128/25.244.240.92.in-addr.arpa. 3600 IN NS ns2.mojhosting.sk.
;; Received 119 bytes from 92.240.232.242#53(ns2.lightstorm.sk) in 173 ms
But the last answer has a problem, the flag "AA" (Authoritative Answer) is missing from it. This final nameserver (ns1.lightstorm.sk
) is giving some data (the CNAME
record) but does not say it is authoritative on it, where it should.
See this answer without the unneeded details:
$ dig @ns1.lightstorm.sk. 202.244.240.92.in-addr.arpa. PTR
[..]
;; Got answer:
;; ->>HEADER<<- opcode: QUERY, status: NOERROR, id: 32312
;; flags: qr rd ra; QUERY: 1, ANSWER: 1, AUTHORITY: 2, ADDITIONAL: 0
;; QUESTION SECTION:
;202.244.240.92.in-addr.arpa. IN PTR
;; ANSWER SECTION:
202.244.240.92.in-addr.arpa. 1h IN CNAME 202.128/25.244.240.92.in-addr.arpa.
;; AUTHORITY SECTION:
128/25.244.240.92.in-addr.arpa. 1h IN NS ns1.mojhosting.sk.
128/25.244.240.92.in-addr.arpa. 1h IN NS ns2.mojhosting.sk.
Note the "flags" part, it should have an "AA" flag. Also the fact that it has "RA" (Recursion Available) seems to show that this nameserver is both authoritative and recursive which is most of the time a bad idea, both services should be separate.
A recursive nameserver will see that, and refuse to go further, hence the various errors you get.

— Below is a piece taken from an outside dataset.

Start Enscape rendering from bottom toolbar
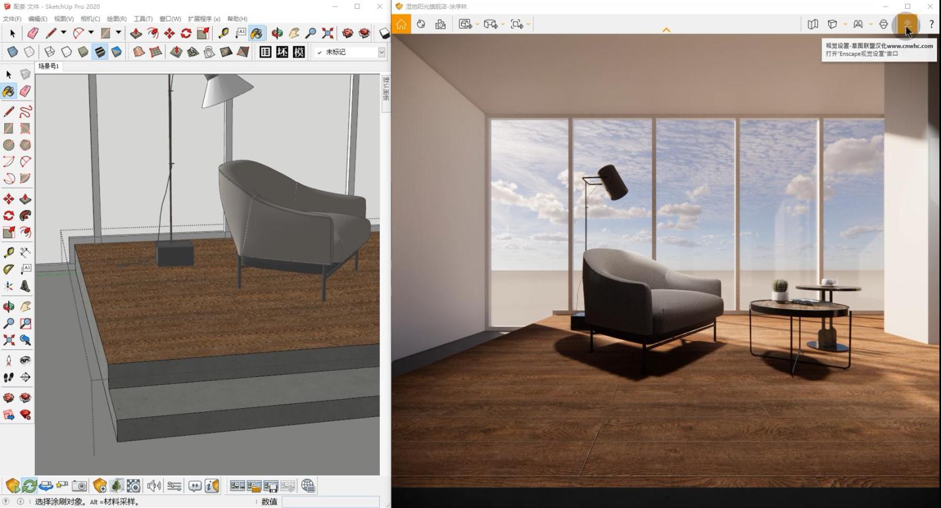 tap(13, 486)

Owner of ns1.lightstorm.sk.
+ ns2
needs to fix its configuration, the problem is there and not elsewhere.
If you want to compare, this is a similar setup, but working for IP 162.202.233.81
.
Note how DNSViz does not show any error: https://dnsviz.net/d/81.233.202.162.in-addr.arpa/YY1_ag/dnssec/
and also if you redo the last step to compare with above:
$ dig @ns2.swbell.net. 81.233.202.162.in-addr.arpa. PTR
[..]
;; Got answer:
;; ->>HEADER<<- opcode: QUERY, status: NOERROR, id: 24342
;; flags: qr aa rd; QUERY: 1, ANSWER: 1, AUTHORITY: 2, ADDITIONAL: 1
;; WARNING: recursion requested but not available
;; OPT PSEUDOSECTION:
; EDNS: version: 0, flags:; udp: 4096
;; QUESTION SECTION:
;81.233.202.162.in-addr.arpa. IN PTR
;; ANSWER SECTION:
81.233.202.162.in-addr.arpa. 2h IN CNAME 81.80/29.233.202.162.in-addr.arpa.
;; AUTHORITY SECTION:
80/29.233.202.162.in-addr.arpa. 2h IN NS ns2.archaxis.net.
80/29.233.202.162.in-addr.arpa. 2h IN NS ns1.archaxis.net.
Note how the "flags" part is different.
FWIW this kind of setup in the reverse tree is the one designed in RFC 2317 "Classless IN-ADDR.ARPA delegation", using CNAME
to be able to subdelegate parts of the tree.